## Written task:
Reproduce the material as a numbered list, skipping blank lines, starting with the line containing "Given: Click the Wi-Fi status icon" and going on through the line containing "Action: click(1074, 719)", and include nothing else.

* * * * *

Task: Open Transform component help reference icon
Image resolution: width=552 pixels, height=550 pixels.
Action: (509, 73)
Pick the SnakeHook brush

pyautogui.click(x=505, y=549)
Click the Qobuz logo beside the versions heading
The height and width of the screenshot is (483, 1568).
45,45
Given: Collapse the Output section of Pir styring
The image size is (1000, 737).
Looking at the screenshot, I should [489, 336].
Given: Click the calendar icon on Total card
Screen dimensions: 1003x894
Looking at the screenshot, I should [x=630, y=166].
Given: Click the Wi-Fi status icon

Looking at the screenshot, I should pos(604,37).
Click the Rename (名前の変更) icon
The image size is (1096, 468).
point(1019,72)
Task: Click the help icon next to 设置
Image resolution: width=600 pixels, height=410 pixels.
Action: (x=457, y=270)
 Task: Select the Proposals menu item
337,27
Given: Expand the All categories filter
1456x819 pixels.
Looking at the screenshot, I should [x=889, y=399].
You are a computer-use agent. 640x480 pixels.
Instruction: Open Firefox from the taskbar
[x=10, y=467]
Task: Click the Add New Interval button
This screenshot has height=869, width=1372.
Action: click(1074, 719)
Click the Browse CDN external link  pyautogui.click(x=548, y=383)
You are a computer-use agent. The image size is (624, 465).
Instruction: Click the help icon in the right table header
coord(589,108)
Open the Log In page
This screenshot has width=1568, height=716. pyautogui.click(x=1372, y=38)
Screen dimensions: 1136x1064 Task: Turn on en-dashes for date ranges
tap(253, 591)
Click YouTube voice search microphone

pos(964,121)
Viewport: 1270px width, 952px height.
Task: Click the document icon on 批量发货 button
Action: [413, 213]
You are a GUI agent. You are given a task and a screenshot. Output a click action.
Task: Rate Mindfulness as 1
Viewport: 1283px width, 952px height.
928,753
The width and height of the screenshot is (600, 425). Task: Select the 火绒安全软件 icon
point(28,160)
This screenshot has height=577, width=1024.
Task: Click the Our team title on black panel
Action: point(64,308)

* * * * *

## Right answer:
1. Given: Click the Wi-Fi status icon
2. Looking at the screenshot, I should pos(604,37).
3. Click the Rename (名前の変更) icon
4. The image size is (1096, 468).
5. point(1019,72)
6. Task: Click the help icon next to 设置
7. Image resolution: width=600 pixels, height=410 pixels.
8. Action: (x=457, y=270)
9.  Task: Select the Proposals menu item
10. 337,27
11. Given: Expand the All categories filter
12. 1456x819 pixels.
13. Looking at the screenshot, I should [x=889, y=399].
14. You are a computer-use agent. 640x480 pixels.
15. Instruction: Open Firefox from the taskbar
16. [x=10, y=467]
17. Task: Click the Add New Interval button
18. This screenshot has height=869, width=1372.
19. Action: click(1074, 719)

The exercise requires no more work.